==== Dataset entries ====
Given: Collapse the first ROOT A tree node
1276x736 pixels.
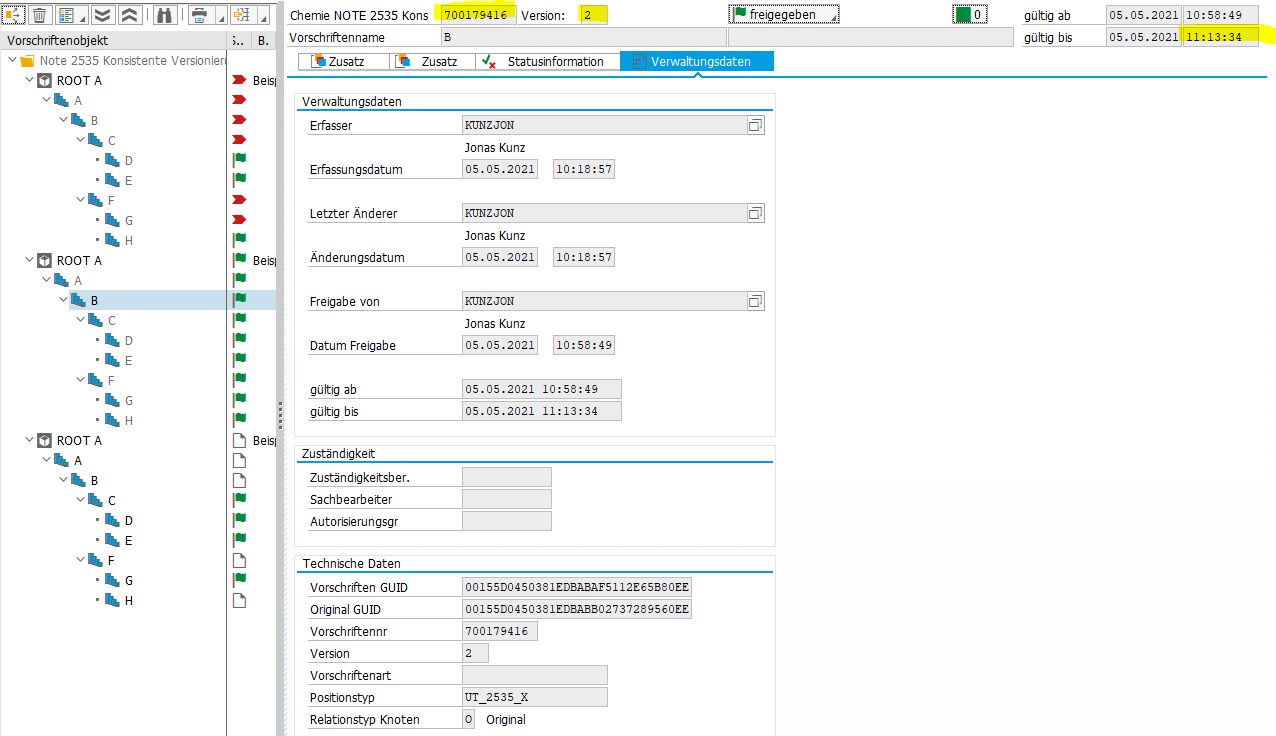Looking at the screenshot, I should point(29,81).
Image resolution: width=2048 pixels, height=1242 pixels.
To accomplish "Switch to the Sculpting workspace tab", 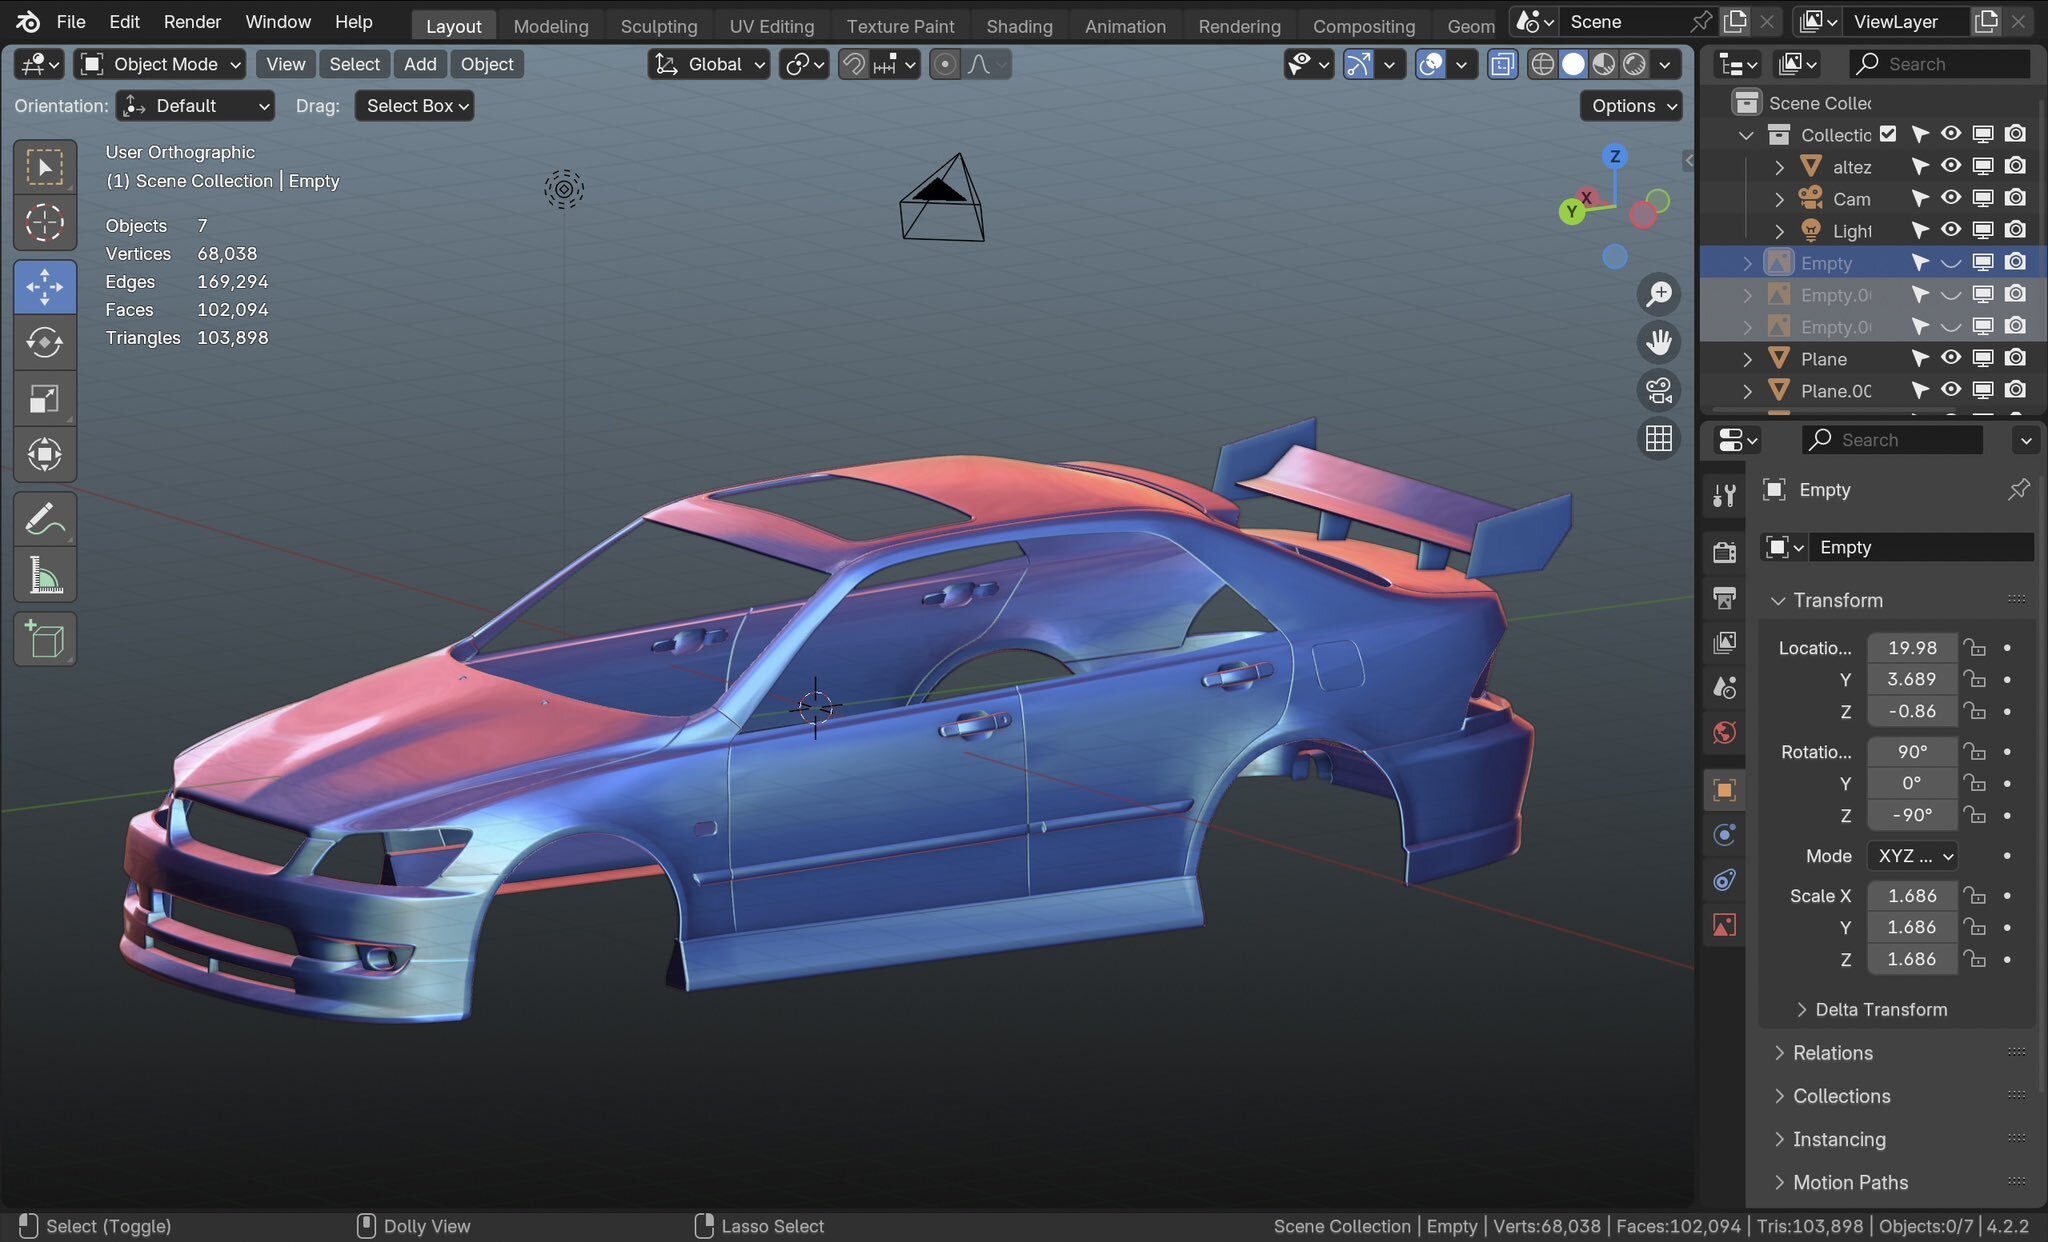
====
==== Dataset entries ====
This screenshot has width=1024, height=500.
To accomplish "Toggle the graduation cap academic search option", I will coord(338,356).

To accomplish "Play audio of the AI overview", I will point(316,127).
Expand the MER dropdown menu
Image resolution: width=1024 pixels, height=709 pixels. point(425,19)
====
==== Dataset entries ====
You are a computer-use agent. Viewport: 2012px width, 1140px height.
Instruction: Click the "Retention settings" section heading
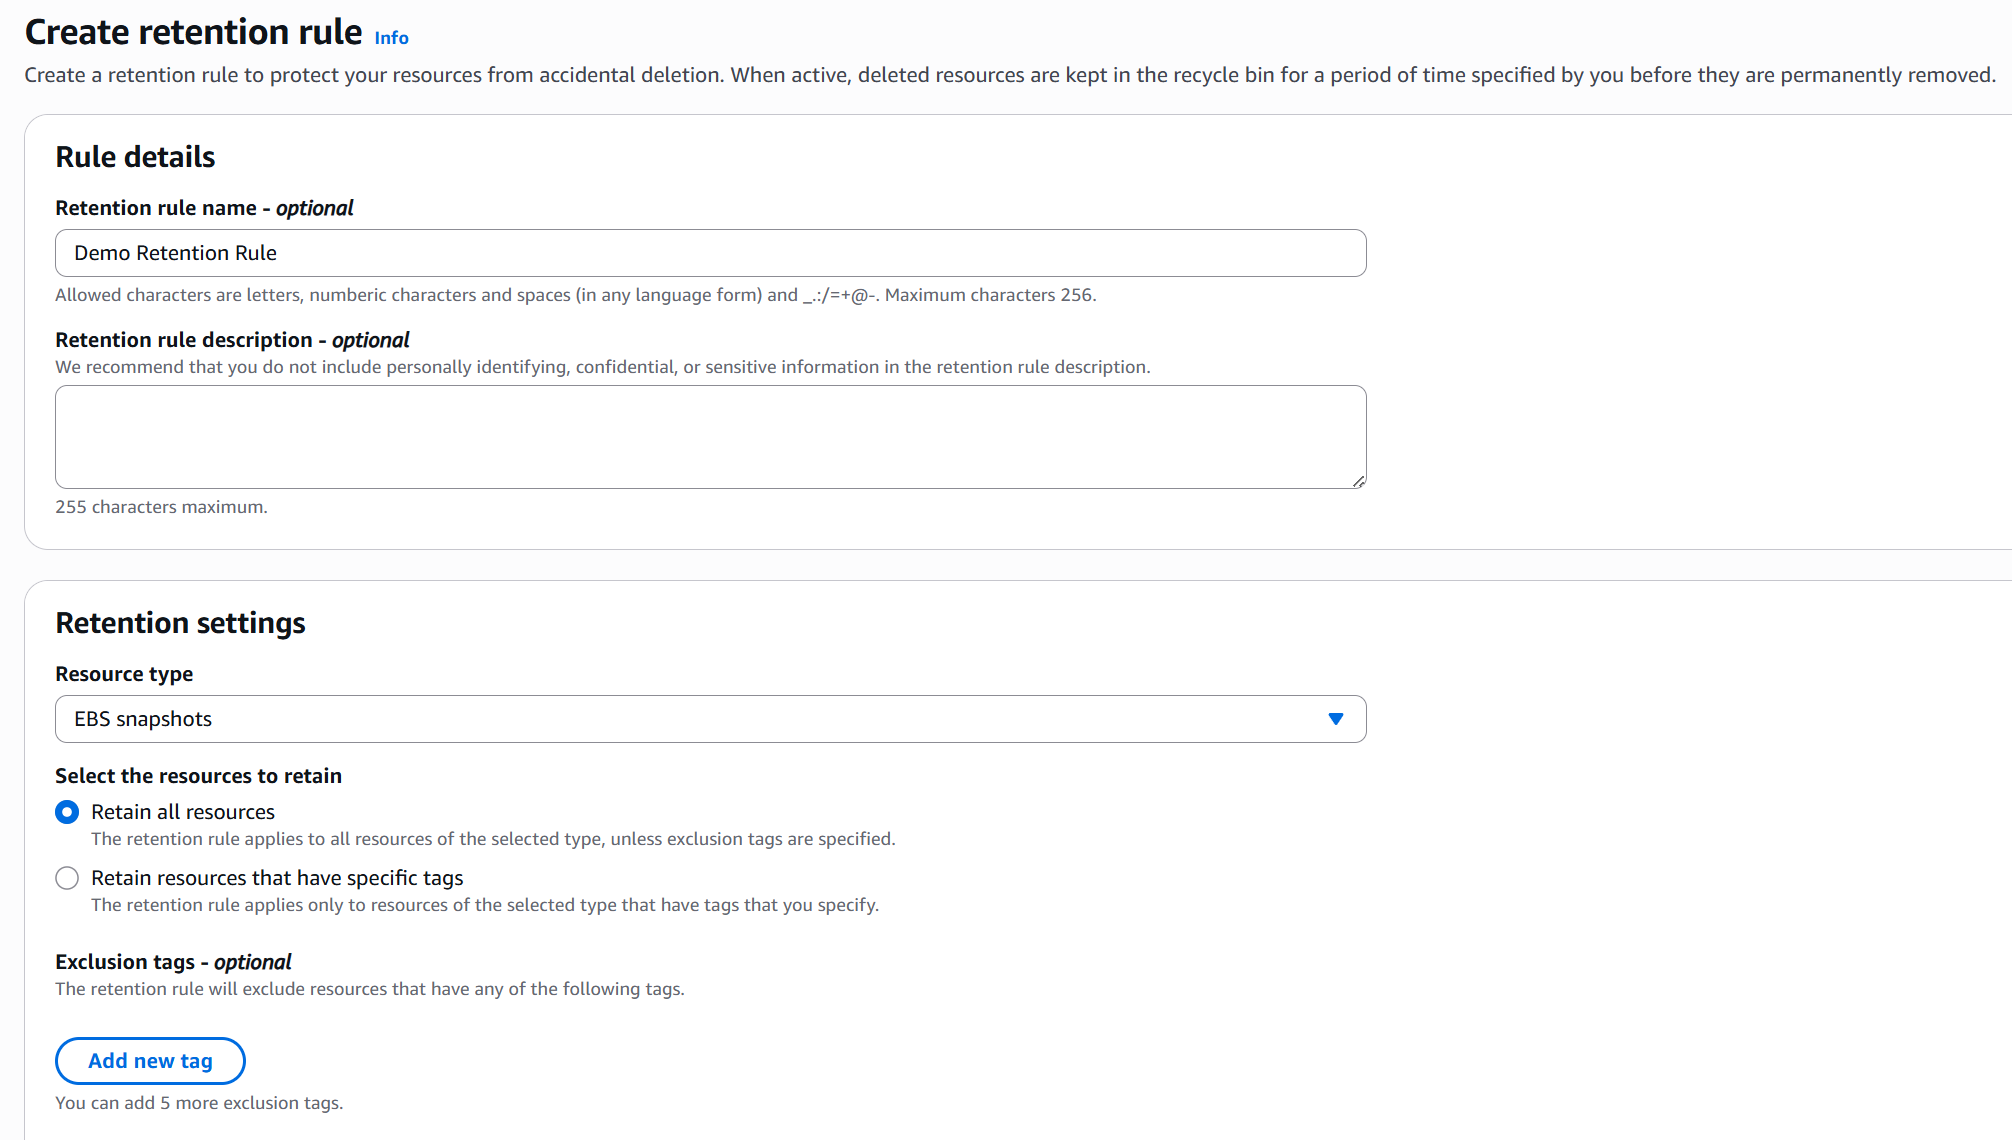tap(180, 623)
====
__Stated goal__:
Rewrite the lines starting at "I will point(316,127)." and ending at "Image resolution: width=1024", changing "Expand" to "Open" and leaving everything else as it is.

__Written answer__:
To accomplish "Play audio of the AI overview", I will point(316,127).
Open the MER dropdown menu
Image resolution: width=1024 pixels, height=709 pixels. point(425,19)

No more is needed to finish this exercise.